A tax-and-regulate bill for fully legalized cannabis is being considered, sponsored entirely by Democrats, though the route to legalization – via straight-up legislative passage, or a bill that would put the matter to voters – has been tabled to a study group that will look at the question and report back in December.

The House version of Zirkin’s bill to allow med-pot dispensaries to serve THC- and CBD-laced food to certified patients and caregivers, sponsored by Baltimore City state Del. Cheryl Glenn (D-District 45), has had its committee hearing cancelled, so it looks like the Senate version is the one carrying the ball this session.

Zirkin’s bill seeking to give opioid sufferers access to legal weed, which Glenn has introduced in the House, is part of a larger effort to fit medical cannabis into society’s addiction-management rubric.

FSC has yet to delve into the remaining 11 bills being heard today, but, in time, they too will get the attention they deserve. With luck, FSC will be able to attend some of today’s hearings and report back later.

CannaBuzz: GOP delegates want law to make Maryland Attorney General advertise risks of cannabis use

By Van Smith

Baltimore, Feb. 15, 2019

If Maryland enacts any additional cannabis-law liberalization, then, under a bill introduced this General Assembly session by state Del.

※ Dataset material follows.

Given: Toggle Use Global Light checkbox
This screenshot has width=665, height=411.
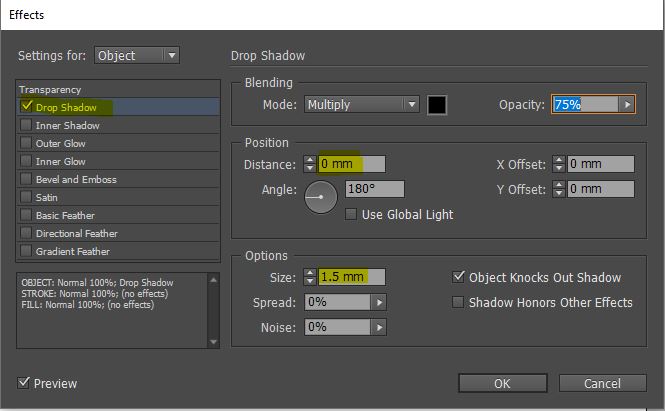Looking at the screenshot, I should coord(351,214).
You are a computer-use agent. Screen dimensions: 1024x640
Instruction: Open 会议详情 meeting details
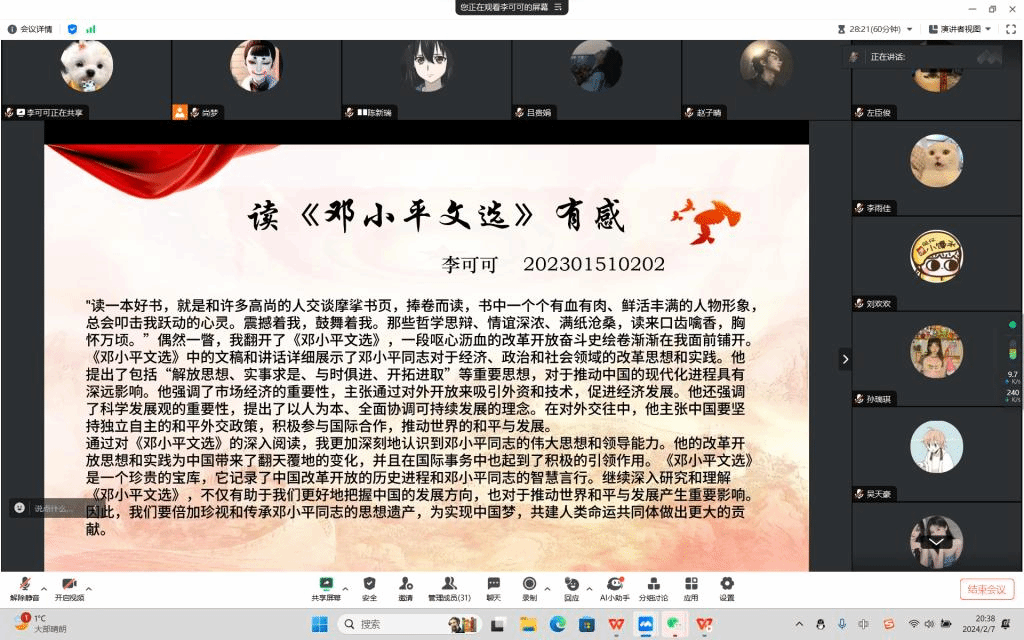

Rick Impallaria (R-7th District, Baltimore and Harford counties), the state’s attorney general would be required to undertake an advertising blitz to inform the public of the ongoing risks of using cannabis.

The risks described in House Bill 1307 are:

  • “Arrest for activity relating to marijuana by the Federal government, especially if the activity occurs on federal facilities, such as military bases, federal offices, federal parks, airports, and marine terminals.”
  • “Testing positive for marijuana use can result in job loss, especially if the job requires state licensing such as jobs in the medical and transportation industries.”
  •  “It will still be unlawful for banks and businesses to do business with someone who is receiving proceeds related to marijuana.”
  • “Filing a federal income tax return involving the receipt of proceeds related to marijuana can lead to prosecution for profiting from a federally illegal business, while failure to file an income tax return can also lead to prosecution.”
  • “There are health risks associated with smoking marijuana.”

If the bill becomes law, then the Attorney General, “at least 90 days before the implementation of any law that reduces the penalties for or legalizes the use of marijuana,” the bill states, “shall establish a system to notify the public” of the risks described in the bill. The notification system “shall include the creation of a website and public service announcements for radio, television, newspapers, and billboards.”

Impallaria is a controversial figure in Maryland politics – even fellow Republicans have called for him to resign – due to his long history of entanglements with the criminal-justice system. The bill is co-sponsored by state Del. Joseph Boteler (R-8th District, Baltimore County).